Gartner predicts that by 2025, 45% of organizations worldwide will have experienced attacks on their software supply chains, a three-fold increase from 2021. But AI can also potentially detect software vulnerabilities ahead of zero-day attacks, protecting everything from sensitive health data to digital supply chains, a growing target.
How AI helps prevent ransomware incursions
Though some generative AI systems have protections built in to reduce risk, cybercriminals are using LLM to write code for ransomware. They circumvent the prohibition by breaking the task into discrete parts. AI can help prevent these sorts of attacks by identifying and patching software vulnerabilities, identifying the security training employees need, and implementing security policies. It becomes more difficult for attackers to gain access to systems and networks. Organizations that are victimized can also use AI to develop tools to help identify and remove any malicious code or inputs.
Denying denials of service
One recent epic distributed denial of service (DDoS) attack lasted for 8396 hours, including one sustained attack of 87 hours. It was specifically timed to coincide with the day of the 2022 World Cup Final. We can expect more of such “carpet bomb” attacks, as cybercriminals enlist AI-powered bots to generate massive amounts of traffic, making websites or servers inaccessible. Even the most secure websites can be vulnerable.
On the defense, AI can analyze incoming traffic and deem them safe or unsafe using hundreds of different properties and then blocking those that reflect known attack patterns. AI can even fool the attackers into thinking that their mission has been accomplished when it actually has not, disrupting the attack further. AI can learn from each incident, potentially recognizing future attacks even faster.
Cyber security and AI: the ultimate partners in crime to fight against crime
The cost of fighting cybercrime is expected to exceed $11 trillion this year and hit $20 trillion by 2026, a 150 percent jump from 2022. Cybercriminals will only get faster and better as they use AI to continuously analyze data, craft more convincing bait, get smarter about timing, and evade detection.

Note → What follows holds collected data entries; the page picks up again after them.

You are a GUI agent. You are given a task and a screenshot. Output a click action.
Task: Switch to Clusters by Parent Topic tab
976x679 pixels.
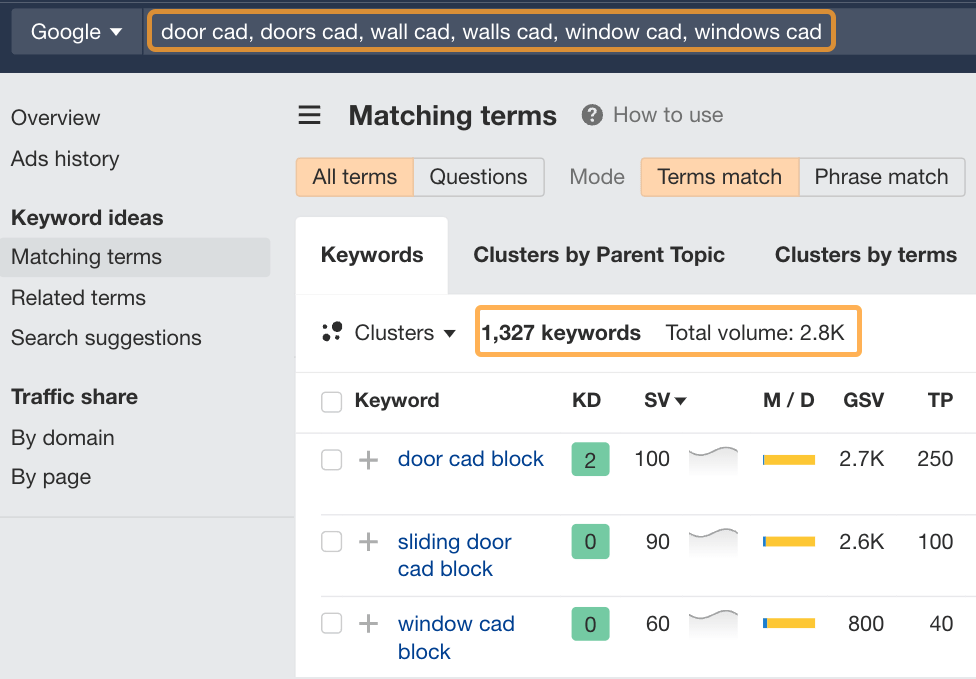pyautogui.click(x=599, y=255)
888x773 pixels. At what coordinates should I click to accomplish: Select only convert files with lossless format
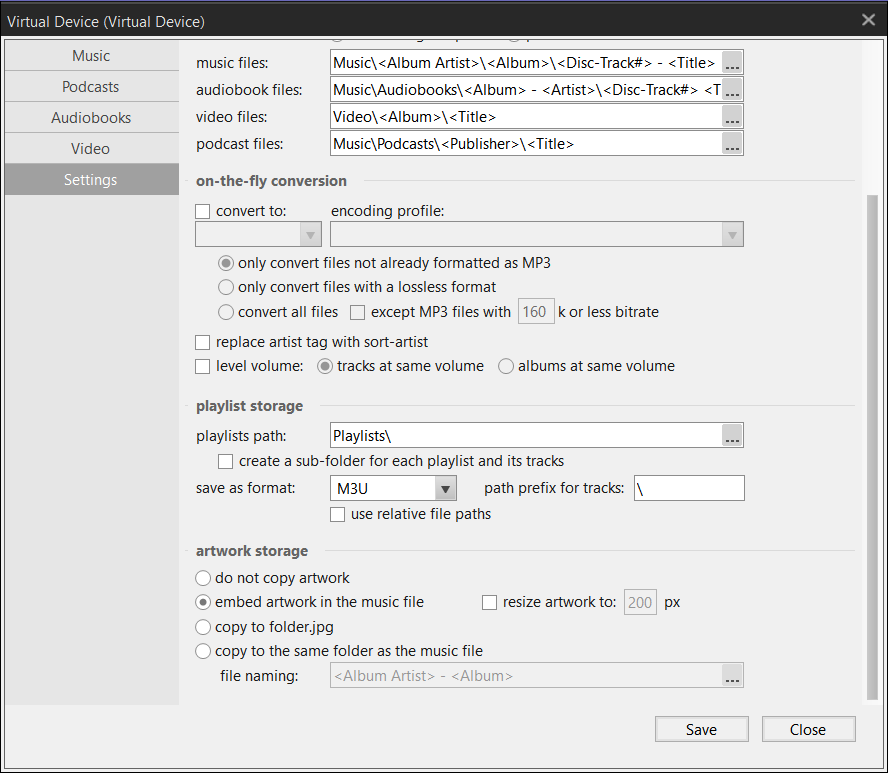226,287
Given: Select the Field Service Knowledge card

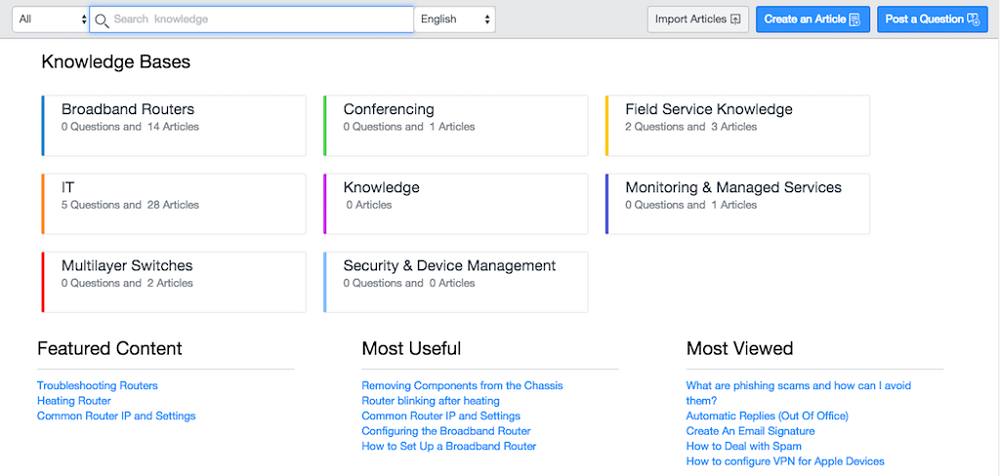Looking at the screenshot, I should point(737,125).
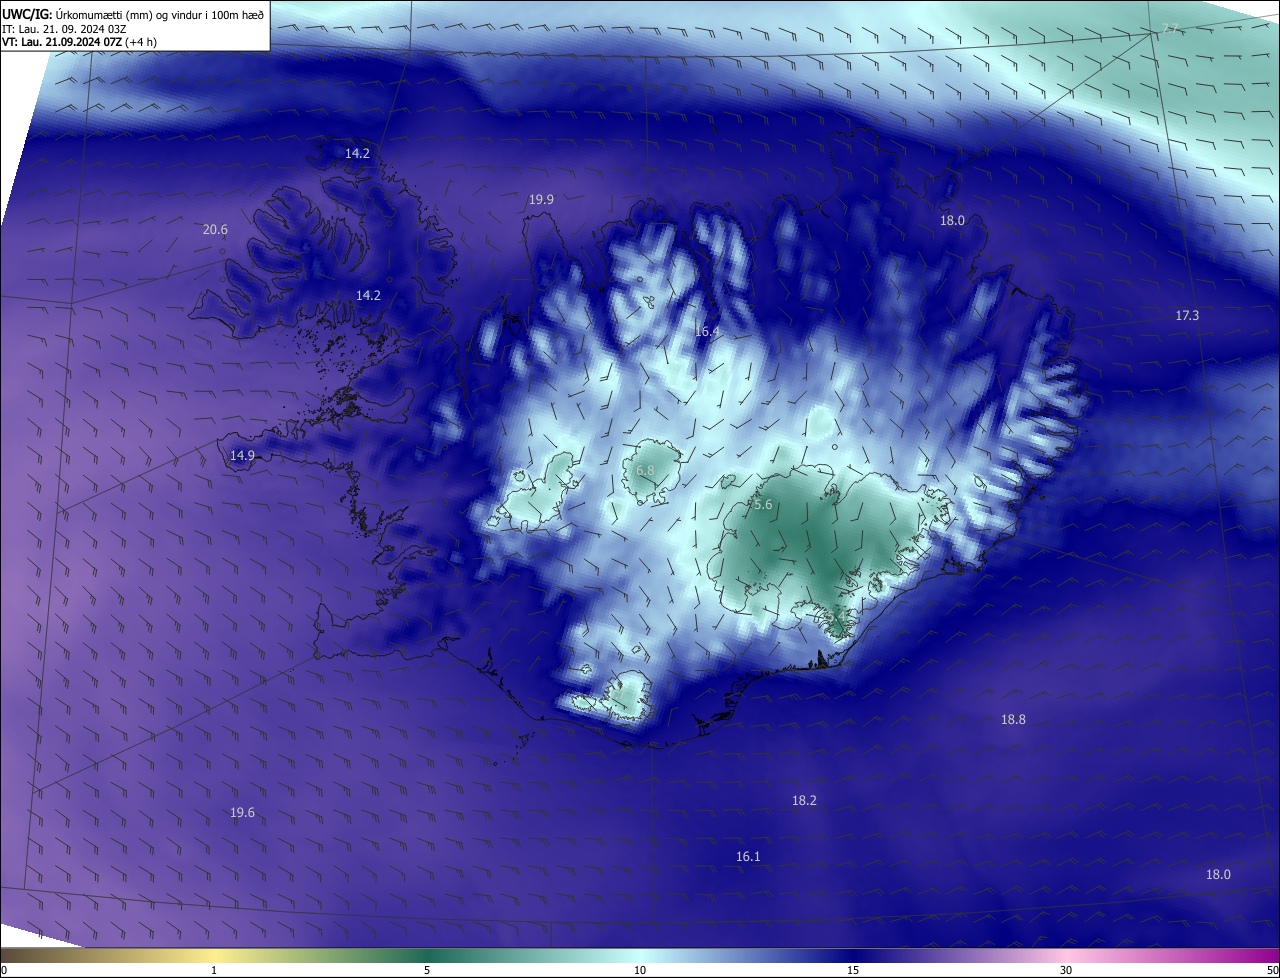Pick the 17.3 value label off the east coast
This screenshot has height=978, width=1280.
pyautogui.click(x=1187, y=316)
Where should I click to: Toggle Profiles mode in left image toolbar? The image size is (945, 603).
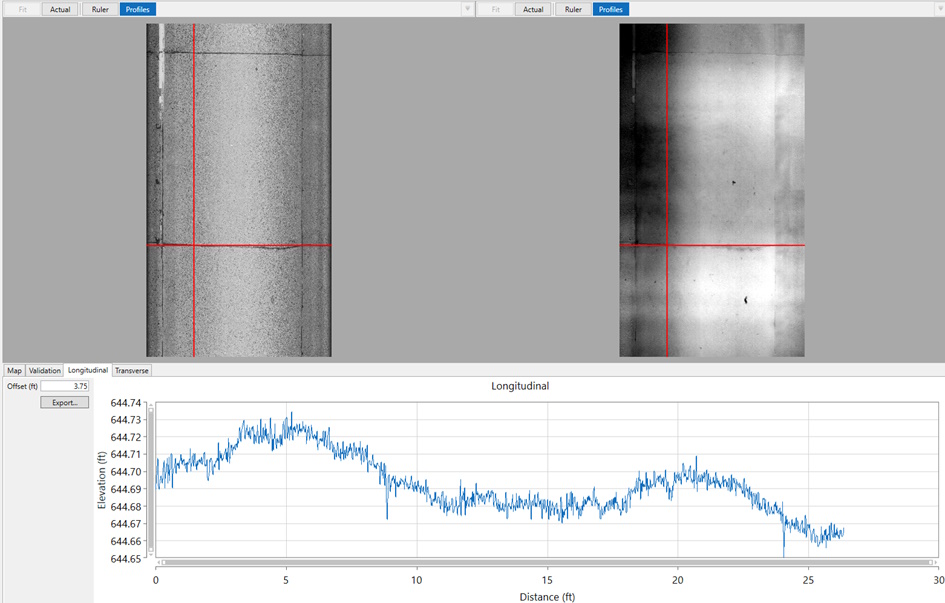[x=137, y=9]
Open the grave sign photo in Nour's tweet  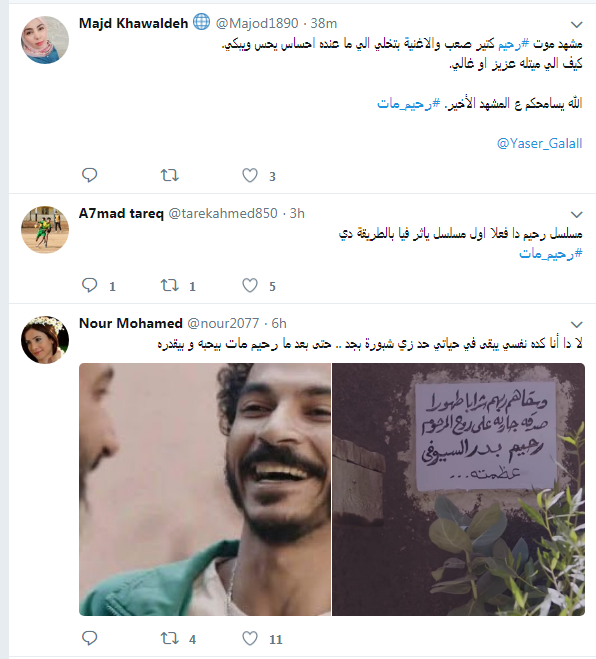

To effectively combat their endlessly creative, constantly evolving schemes, organizations can use AI for good. They can seek out and detect previously unseen patterns by intelligently exploring their data. They can find commonalities among billions of data points, improve preventive measures, and speed up responses when an attack does succeed. And they can extrapolate from yesterday’s attacks to determine what tomorrow’s will look like.